Mudhil shook his head. ‘There is no nation of Palestine. There is only Jordan, and Jordan will not give you passports. You must travel on these.’
Father scanned one of the documents and handed it to me. ‘What does it say?’
‘It says you are a stateless person and this is a visa to Switzerland and back, good for thirty days,’ I said.
‘Unfortunately, I had to pass off a thousand dollars for each of these documents,’ Nuri Mudhil said, running his fingertips against the tip of his thumb. ‘Baksheesh, the standard bribe. We could have given you Israeli passports at no cost, but you would never have received credentials for your delegation in Zurich. The Arabs would have blocked any recognition.’

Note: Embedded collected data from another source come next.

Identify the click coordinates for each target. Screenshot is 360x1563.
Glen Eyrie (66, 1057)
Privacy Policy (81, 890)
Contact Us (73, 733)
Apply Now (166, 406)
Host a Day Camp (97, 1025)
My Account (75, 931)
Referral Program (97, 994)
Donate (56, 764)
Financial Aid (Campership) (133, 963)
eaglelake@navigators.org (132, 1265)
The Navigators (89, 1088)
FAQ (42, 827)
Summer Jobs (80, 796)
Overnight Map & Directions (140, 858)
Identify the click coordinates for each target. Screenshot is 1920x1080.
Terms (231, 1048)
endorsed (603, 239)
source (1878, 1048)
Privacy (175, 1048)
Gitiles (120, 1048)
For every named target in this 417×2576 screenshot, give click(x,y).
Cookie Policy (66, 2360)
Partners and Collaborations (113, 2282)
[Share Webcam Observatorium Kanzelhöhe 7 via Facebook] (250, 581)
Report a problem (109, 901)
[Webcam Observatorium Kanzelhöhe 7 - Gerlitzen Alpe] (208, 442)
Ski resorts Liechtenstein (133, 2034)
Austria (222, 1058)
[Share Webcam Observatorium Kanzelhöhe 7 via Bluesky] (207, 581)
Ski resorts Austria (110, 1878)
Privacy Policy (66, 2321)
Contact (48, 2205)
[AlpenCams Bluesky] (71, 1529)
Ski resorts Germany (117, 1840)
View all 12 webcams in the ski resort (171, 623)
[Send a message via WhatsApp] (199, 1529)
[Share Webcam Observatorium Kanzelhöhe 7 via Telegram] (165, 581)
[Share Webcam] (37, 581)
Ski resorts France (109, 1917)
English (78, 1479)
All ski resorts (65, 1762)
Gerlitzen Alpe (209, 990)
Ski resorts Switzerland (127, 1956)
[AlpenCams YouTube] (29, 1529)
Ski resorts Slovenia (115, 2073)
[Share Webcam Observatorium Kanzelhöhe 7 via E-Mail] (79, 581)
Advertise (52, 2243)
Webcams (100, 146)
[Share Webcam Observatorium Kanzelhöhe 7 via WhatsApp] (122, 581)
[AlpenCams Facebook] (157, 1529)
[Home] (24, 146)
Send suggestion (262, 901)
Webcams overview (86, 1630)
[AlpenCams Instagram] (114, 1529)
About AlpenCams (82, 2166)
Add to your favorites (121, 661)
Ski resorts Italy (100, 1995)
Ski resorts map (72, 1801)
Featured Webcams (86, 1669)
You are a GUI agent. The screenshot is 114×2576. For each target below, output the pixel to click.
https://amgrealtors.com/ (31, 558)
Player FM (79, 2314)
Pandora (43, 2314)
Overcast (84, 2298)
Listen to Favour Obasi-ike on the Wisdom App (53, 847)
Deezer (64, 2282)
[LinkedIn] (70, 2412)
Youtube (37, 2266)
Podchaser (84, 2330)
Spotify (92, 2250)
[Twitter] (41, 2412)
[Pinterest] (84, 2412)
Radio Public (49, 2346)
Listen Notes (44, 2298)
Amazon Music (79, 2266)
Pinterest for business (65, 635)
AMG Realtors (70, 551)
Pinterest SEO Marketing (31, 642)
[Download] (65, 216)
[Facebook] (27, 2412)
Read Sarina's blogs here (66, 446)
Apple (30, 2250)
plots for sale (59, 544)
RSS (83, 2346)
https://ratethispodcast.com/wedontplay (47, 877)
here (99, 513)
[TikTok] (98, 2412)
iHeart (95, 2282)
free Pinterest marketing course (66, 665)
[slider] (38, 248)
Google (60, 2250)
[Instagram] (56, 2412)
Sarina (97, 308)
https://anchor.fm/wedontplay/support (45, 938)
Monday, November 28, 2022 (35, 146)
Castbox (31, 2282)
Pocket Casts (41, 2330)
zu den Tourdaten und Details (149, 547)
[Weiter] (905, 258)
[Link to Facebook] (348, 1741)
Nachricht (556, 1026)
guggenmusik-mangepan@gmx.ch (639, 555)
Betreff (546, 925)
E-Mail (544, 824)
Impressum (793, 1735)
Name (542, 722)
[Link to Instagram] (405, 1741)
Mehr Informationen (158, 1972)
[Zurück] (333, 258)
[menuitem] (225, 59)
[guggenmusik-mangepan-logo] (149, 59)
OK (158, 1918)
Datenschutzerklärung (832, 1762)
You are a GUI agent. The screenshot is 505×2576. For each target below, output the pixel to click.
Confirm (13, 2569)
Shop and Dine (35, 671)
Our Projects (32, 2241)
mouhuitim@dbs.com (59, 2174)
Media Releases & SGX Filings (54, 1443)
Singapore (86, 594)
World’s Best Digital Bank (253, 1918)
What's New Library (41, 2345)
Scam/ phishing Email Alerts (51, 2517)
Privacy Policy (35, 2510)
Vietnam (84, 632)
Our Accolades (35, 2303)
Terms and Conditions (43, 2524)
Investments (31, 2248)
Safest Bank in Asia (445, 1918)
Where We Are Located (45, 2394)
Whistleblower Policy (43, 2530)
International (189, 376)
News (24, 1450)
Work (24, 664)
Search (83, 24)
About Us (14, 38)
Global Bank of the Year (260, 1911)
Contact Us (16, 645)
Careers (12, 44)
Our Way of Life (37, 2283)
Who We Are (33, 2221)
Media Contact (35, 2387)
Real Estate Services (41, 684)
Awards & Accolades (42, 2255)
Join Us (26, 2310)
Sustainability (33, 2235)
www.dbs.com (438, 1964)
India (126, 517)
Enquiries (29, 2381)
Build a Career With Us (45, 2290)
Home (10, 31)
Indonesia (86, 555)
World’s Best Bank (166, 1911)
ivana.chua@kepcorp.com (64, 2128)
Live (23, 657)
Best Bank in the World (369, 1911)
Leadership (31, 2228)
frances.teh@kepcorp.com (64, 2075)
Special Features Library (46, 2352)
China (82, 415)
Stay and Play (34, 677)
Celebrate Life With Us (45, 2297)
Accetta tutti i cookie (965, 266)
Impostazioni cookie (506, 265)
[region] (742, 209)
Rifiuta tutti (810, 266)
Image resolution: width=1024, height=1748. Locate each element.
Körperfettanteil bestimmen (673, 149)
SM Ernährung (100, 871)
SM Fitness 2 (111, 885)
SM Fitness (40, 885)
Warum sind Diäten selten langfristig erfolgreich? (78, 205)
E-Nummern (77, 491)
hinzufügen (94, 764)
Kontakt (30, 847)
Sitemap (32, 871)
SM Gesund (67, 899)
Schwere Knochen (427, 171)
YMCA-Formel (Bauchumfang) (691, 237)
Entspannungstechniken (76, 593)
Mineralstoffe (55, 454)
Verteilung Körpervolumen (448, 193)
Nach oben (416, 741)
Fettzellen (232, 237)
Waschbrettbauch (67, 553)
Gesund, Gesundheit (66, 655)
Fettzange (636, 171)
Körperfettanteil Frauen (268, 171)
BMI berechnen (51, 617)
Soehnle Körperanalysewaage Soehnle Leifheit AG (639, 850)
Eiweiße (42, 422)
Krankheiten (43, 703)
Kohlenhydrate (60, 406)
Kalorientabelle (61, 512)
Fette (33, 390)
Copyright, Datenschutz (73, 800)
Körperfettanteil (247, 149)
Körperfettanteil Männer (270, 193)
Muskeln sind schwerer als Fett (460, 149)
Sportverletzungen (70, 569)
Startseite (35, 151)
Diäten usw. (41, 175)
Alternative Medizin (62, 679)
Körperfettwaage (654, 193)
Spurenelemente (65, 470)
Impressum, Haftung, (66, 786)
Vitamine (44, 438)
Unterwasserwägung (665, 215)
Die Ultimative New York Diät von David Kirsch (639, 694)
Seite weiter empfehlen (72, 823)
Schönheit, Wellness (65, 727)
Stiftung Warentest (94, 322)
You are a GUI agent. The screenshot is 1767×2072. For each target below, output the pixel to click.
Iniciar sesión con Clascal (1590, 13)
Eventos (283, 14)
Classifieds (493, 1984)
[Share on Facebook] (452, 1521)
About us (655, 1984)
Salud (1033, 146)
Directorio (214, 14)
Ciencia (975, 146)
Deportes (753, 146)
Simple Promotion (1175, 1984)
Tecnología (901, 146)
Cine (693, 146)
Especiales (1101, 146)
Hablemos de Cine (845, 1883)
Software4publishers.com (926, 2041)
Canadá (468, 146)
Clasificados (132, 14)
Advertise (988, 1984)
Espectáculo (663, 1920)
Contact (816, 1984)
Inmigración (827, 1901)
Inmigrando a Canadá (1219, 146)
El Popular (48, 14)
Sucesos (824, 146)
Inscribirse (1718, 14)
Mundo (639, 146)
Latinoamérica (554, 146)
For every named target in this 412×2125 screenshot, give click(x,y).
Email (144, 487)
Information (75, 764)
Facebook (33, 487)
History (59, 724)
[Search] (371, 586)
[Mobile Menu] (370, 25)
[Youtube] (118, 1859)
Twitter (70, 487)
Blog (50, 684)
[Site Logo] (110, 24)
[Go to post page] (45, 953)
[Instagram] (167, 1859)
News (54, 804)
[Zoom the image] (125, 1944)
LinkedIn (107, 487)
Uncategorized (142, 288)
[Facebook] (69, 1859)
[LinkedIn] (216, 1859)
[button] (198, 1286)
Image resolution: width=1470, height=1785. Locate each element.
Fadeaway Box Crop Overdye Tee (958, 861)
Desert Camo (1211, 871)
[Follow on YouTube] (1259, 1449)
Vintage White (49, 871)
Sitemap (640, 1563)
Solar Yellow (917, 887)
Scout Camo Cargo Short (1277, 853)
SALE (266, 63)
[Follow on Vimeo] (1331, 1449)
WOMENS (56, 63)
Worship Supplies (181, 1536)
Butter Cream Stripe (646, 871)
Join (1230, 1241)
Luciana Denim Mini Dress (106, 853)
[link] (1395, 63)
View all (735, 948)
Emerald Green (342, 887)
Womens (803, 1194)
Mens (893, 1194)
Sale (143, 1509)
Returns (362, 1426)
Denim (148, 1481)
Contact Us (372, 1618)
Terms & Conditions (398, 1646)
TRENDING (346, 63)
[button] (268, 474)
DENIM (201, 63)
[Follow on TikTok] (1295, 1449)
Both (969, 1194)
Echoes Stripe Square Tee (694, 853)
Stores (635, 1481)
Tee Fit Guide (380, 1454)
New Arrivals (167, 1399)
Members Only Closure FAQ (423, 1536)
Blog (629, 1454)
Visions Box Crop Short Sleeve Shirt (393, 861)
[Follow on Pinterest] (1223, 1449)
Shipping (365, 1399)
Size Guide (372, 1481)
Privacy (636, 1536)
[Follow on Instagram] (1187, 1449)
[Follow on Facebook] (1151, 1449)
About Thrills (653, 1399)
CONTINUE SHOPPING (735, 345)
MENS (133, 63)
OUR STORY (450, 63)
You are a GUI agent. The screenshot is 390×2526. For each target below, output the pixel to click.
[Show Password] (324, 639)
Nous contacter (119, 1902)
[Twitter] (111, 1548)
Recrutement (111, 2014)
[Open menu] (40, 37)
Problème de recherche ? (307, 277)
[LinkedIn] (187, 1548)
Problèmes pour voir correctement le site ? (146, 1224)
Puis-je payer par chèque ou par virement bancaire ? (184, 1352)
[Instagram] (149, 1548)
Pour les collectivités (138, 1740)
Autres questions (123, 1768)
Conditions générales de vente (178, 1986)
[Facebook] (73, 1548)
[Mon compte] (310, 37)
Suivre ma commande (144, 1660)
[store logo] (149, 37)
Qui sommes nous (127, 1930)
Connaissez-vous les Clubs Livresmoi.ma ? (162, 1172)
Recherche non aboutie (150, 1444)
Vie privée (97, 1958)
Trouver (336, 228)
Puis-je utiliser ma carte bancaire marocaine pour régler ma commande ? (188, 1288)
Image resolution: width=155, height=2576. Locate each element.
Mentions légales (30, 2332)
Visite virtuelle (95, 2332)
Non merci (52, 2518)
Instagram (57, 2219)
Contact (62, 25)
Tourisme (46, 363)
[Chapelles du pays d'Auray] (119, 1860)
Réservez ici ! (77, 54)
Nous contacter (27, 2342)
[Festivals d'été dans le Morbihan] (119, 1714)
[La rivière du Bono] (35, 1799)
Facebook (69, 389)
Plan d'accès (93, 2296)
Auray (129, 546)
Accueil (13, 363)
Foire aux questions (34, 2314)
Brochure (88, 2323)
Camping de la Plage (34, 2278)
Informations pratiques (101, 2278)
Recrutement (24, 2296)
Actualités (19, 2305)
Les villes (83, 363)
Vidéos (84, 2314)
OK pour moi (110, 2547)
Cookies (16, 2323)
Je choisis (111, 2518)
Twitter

‘How much does that leave?’ Ibrahim asked me.
‘Thirty-two hundred dollars,’ I said.
‘Less another five hundred. It is illegal to carry cash. I had to transfer your money through the church charities. It was necessary to pay one of the priests in the archbishop’s office five hundred dollars. So, with new clothing for yourself and Sheik Taji, that should leave you about a thousand dollars each for room and food.’
‘But this forces me to leave my family penniless except for Sabri’s salary. If they have to depend on Red Crescent rations alone, they might starve. And what if I run out of money in Switzerland?’
Nuri Mudhil opened the drawer of his desk and took out a packet of Jordanian currency. ‘I am making you a personal loan for the expenses of your family. You do not have to worry about paying it back. As for yourself in Zurich, Gideon Asch will keep you floating if you run out of funds.’
‘Beggars, we are beggars,’ Father said, taking the money, tickets, and cash.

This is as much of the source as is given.